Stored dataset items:
═══

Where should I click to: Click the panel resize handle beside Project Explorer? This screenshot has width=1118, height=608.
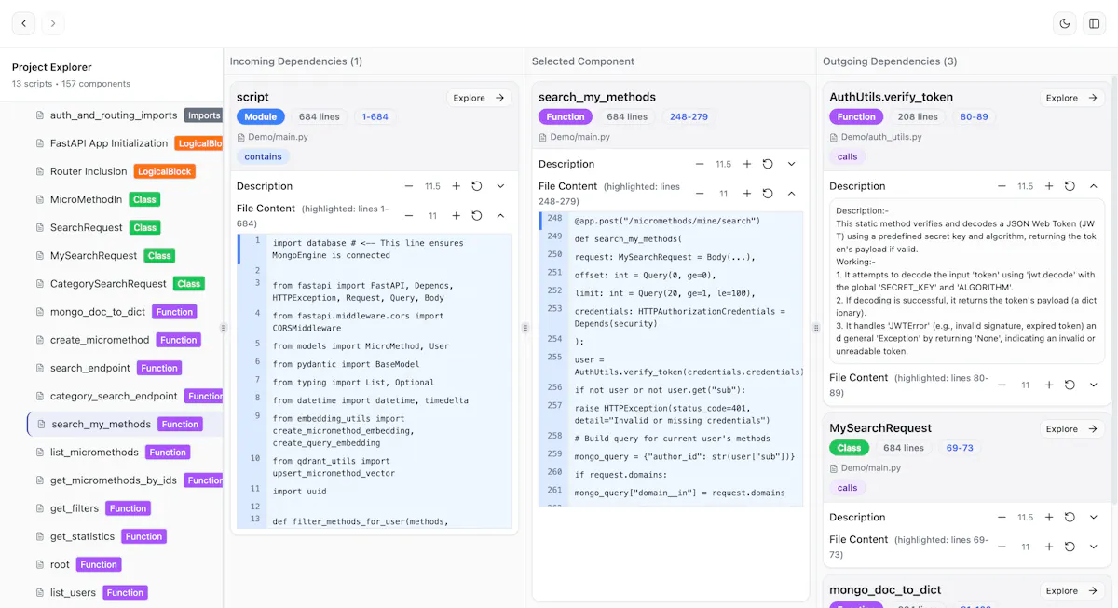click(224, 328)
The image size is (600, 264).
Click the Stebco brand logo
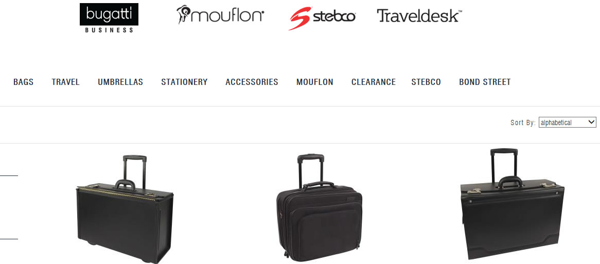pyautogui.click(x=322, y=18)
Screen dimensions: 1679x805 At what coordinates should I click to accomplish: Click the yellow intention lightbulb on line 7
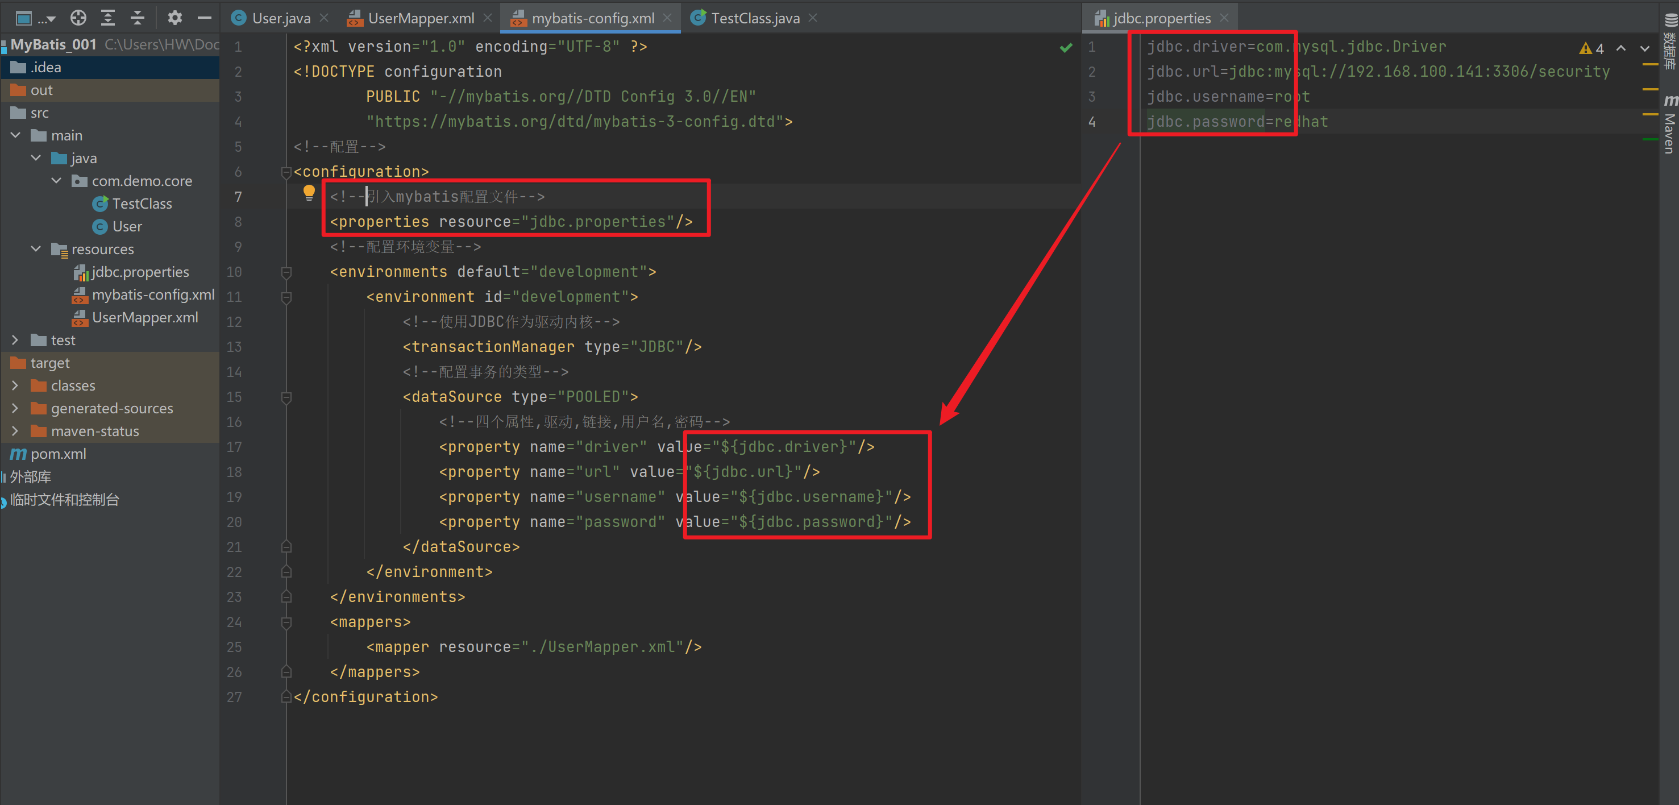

═══

Work to do: Print every record above word for word, leaving out the pictures.

Task solution:
Where should I click to: Click the panel resize handle beside Project Explorer? This screenshot has width=1118, height=608.
click(224, 328)
The image size is (600, 264).
Click the Stebco brand logo
pyautogui.click(x=322, y=18)
Screen dimensions: 1679x805 At what coordinates should I click to accomplish: Click the yellow intention lightbulb on line 7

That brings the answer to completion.